ACTION ITEM ▸
Word for word, set down every line of the entries below from the line with "Task: Play the skin effect preview video" to the line with "Viewport: 1446px width, 840px height.", including both, and no other line.

SUPPLIED MATERIAL ▸
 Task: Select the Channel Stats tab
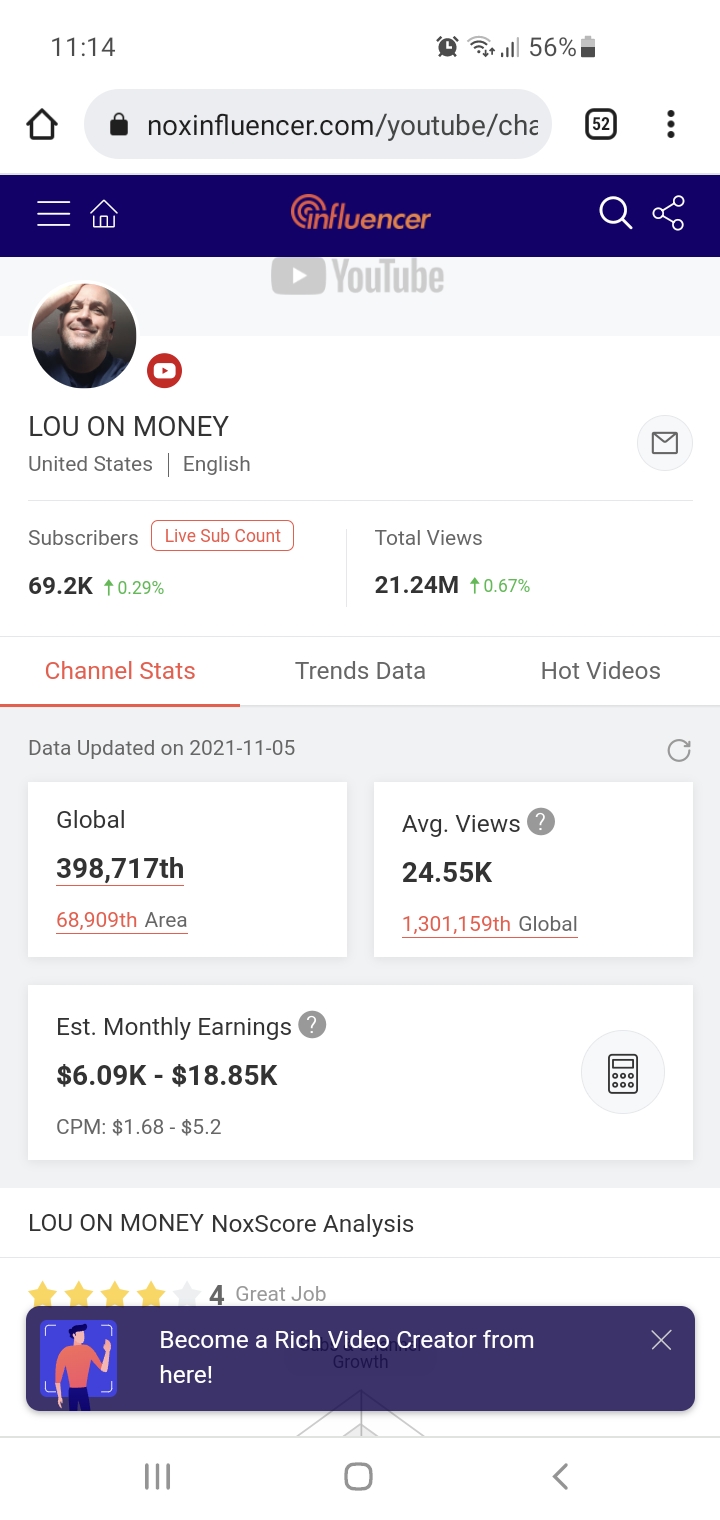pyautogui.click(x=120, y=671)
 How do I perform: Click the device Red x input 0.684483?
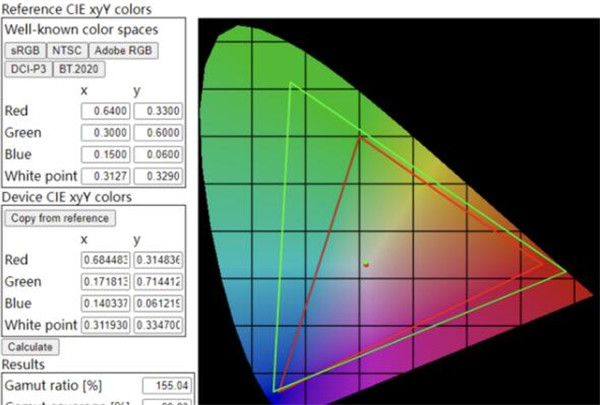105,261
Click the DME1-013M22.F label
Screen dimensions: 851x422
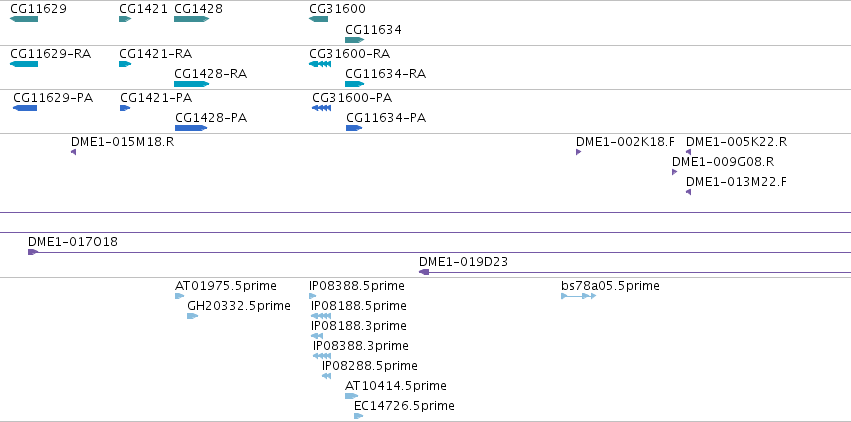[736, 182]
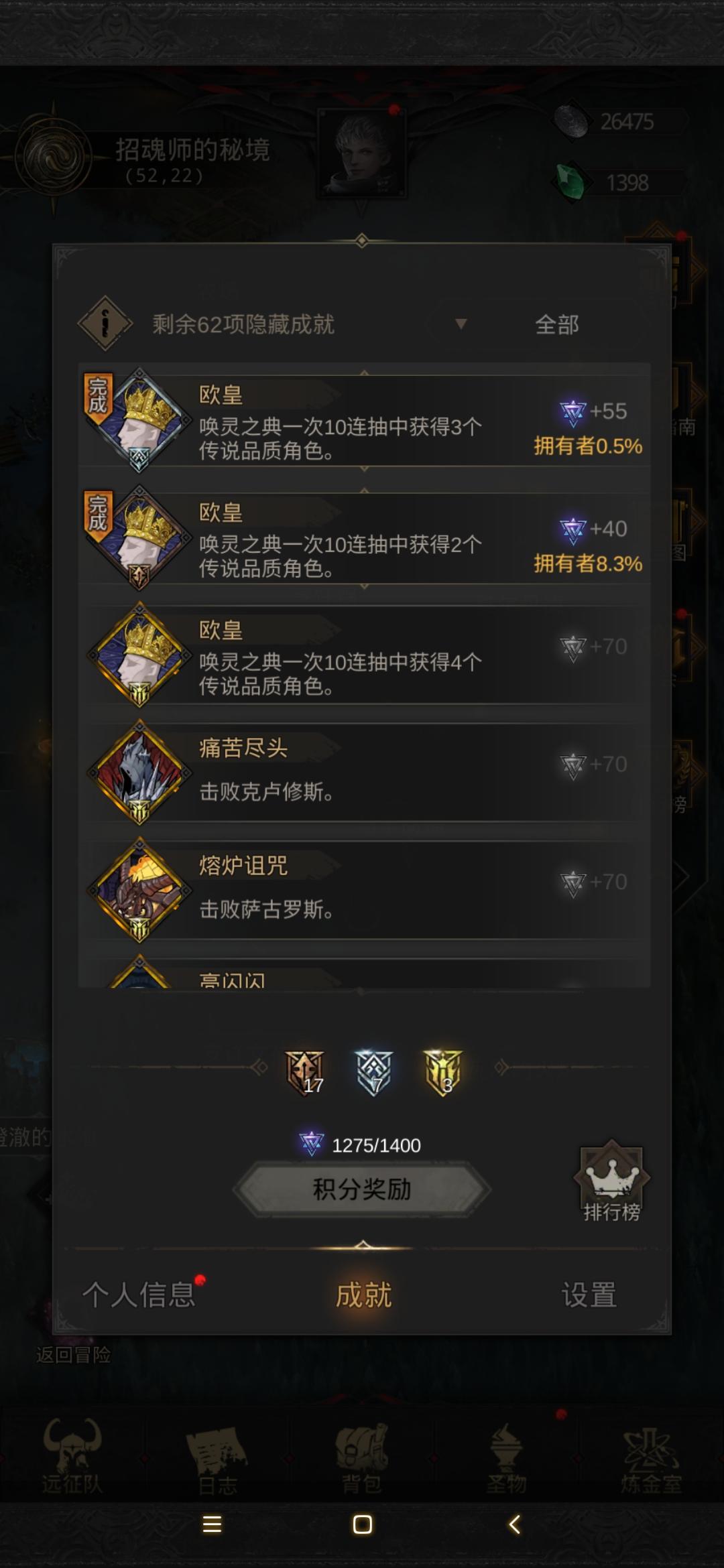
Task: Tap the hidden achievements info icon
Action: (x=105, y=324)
...
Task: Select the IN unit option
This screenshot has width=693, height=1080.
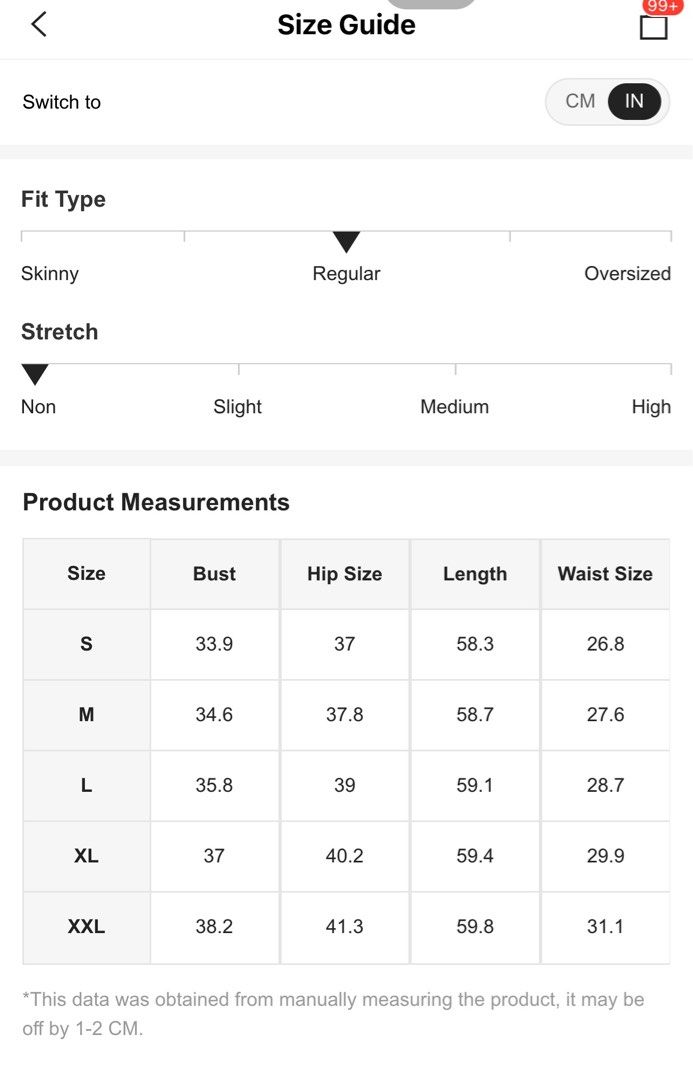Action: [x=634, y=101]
---
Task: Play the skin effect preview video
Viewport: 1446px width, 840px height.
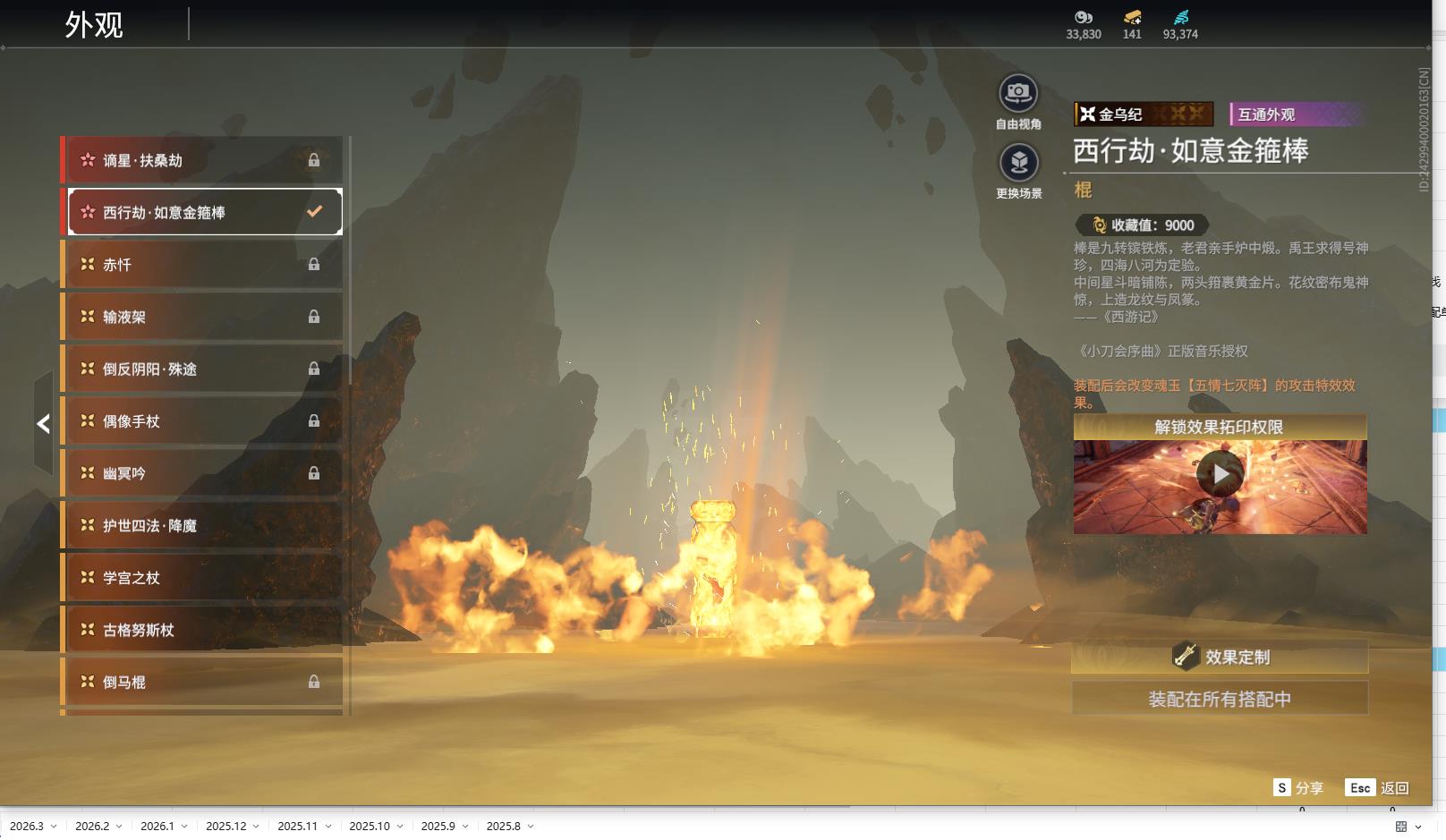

WRITTEN SOLUTION ▸
Task: Play the skin effect preview video
Viewport: 1446px width, 840px height.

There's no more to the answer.